After screening, the remaining citations were reviewed in full text independently by two authors (CAM and VFJN/FAZ) to assess them for eligibility. Disagreements regarding eligibility were resolved by consensus, and referral to a third reviewer (DKM) was not required.

Quality assessment

Risk of bias was assessed using the Quality In Prognostic Studies (QuIPS) criteria, a validated domain-based tool for quality assessment of prognostic studies.14 Two authors (CAM and VFJN/FAZ) independently completed the QuIPS for each study, and then reached a final judgement on each of the six domains by consensus. In line with the guidance given by the team who developed QuIPS, no overall rating of quality is assigned to each study.

Data extraction

Citations and full text files were uploaded to Covidence (www.covidence.org). Two authors (CAM, and either VFJN or FAZ) worked independently, resolving disagreements through consensus. The following characteristics were extracted:
1.
Inclusion/exclusion criteria.
2.
Baseline characteristics, where possible for each genotype within the cohort:
3.
a. Cohort gender composition.
4.
b. Age (mean ± standard deviation [SD] if available).
5.
c. TBI severity according to the Glasgow Coma Scale (GCS) which was quantified, wherever possible, as mean GCS ± SD, or GCS grouped according to existing guidelines for classification.15
3.
Outcome data (see below).
4.
Funding source(s).
In the case of studies covering global functional outcomes (e.g., GOS/GOS-E, mRS, NRS, DRS, mortality), scores were extracted at all available time-points for each genotype. The total numbers of patients assigned a given score at each time-point were extracted and used to calculate the number of patients with a “favorable” outcome. Categorical scales were dichotomized in line with previously recognized methods for defining “favorable” outcomes (i.e., GOS 4 to 5, GOS-E 5 to 8.)16 When authors reported self-defined favorable or unfavorable outcomes without a breakdown of the underlying raw categorical data, this was extracted instead. If ordinal data were not available, the mean scores and standard deviations (or standard errors/95% confidence intervals) were extracted. In studies dealing with neuropsychological scales or other outcomes (e.g., measures of fatigue), reports of statistically significantly differences between genotype results (at the alpha level selected by the study's authors) were extracted, with a narrative note made of nonsignificant results. In the case of no significant results being reported, a narrative note of negative findings was made.

Statistical analysis

Studies were subdivided for analysis by outcome measures.

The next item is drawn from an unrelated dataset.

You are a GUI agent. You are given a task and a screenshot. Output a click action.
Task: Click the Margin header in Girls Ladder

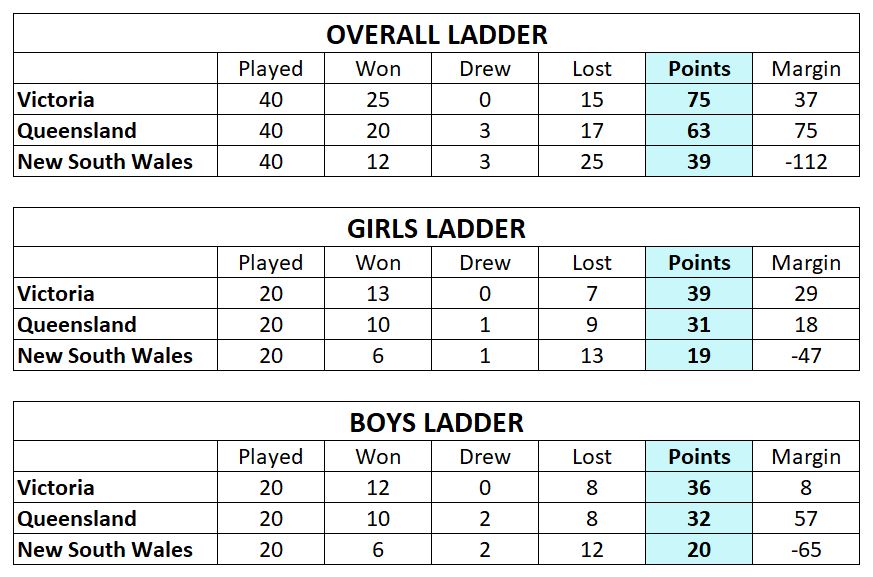[806, 262]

Where studies were sufficiently homogenous (in terms of gene studied, patient characteristics, and outcome measured), they were pooled statistically using RevMan 5.3 (Nordic Cochrane Centre 2014).17 Only studies reporting global functional outcome scores in relation to APOE genotype were entered into meta-analysis.
The quality of evidence contributing to each pooled outcome was assessed according to the Grading of Recommendations Assessment, Development and Evaluation (GRADE) framework, modified for prognostic studies.18 This examines eight factors; six that can downgrade the evidence (phase of investigation, study limitations, inconsistency, indirectness, imprecision, publication bias) and two that can increase it (moderate or large effect size, exposure–response gradient).
For the meta-analysis, outcome was extracted for dichotomized genotypes (APOE4 carriers vs. non-carriers), with outcome scores dichotomized as GOS 4-5/GOS-E 5-8 representing a “favorable outcome.” The primary meta-analysis was of outcome data at 6 months; one study (Ponsford and colleagues)19 did not report 6-month data, and so the next available time-point (12 months) was used instead. Throughout the review, where not otherwise specified, “unfavorable outcome” or “poor outcome” is in reference to a GOS score of 1–3, or a GOS-E of 1–4, with “good” or “favorable” outcome referring to GOS 4–5 or GOS-E 5–8.
We employed the random effects model implemented in RevMan (Nordic Cochrane Centre 2014).17 Between-study heterogeneity was explored with the chi-squared test, and quantified using the I2 statistic. Significant heterogeneity was defined as I2 > 50%. A pooled effect estimate for the total study population was calculated as Mantel-Haenzel odds ratios and 95% confidence intervals (see http://handbook.cochrane.org/chapter_9/9_4_4_3_random_effects_method.htm for details). We defined the clinical importance of the observed associations as small (odds ratio [OR] <2.5), moderate (2.5–4.25), or large (> 4.25), in line with the definition proposed in a recent Cochrane prognostic review.18

Sensitivity analysis

During the data extraction process, it became clear that there was variation in the manner in which outcome data were reported and interpreted by authors. Willmott and colleagues20 for example use a GOS-E score of 7 to 8 (living independently/return to work) as a marker of “good recovery” for their analyses. We recognize that identical odds ratios might be assumed if the GOS-E is considered as an ordinal scale, as is done with proportional odds regression analysis.21 In addition, some studies reported outcome data over significantly longer time scales, ranging from 36 months to 25 years. The time-point chosen for meta-analysis and outcome dichotomization employed was not based on a priori scientific evidence, but reflected the most common practice of authors in the field. Post hoc sensitivity analyses were therefore constructed as follows:
1.
Six-month outcome data (or next available time-point) with GOS-E dichotomized in line with Willmott and colleagues.
2.
Last available time-point, with GOS 4/5 or GOS-E 5–8 representing “favorable outcome.”
3.
Last available time-point, with the Wilmott dichotomization of GOS-E.
4.
Six-month outcome data (or next available time-point) but omitting studies rated as high risk of bias in one or more QuIPS domains.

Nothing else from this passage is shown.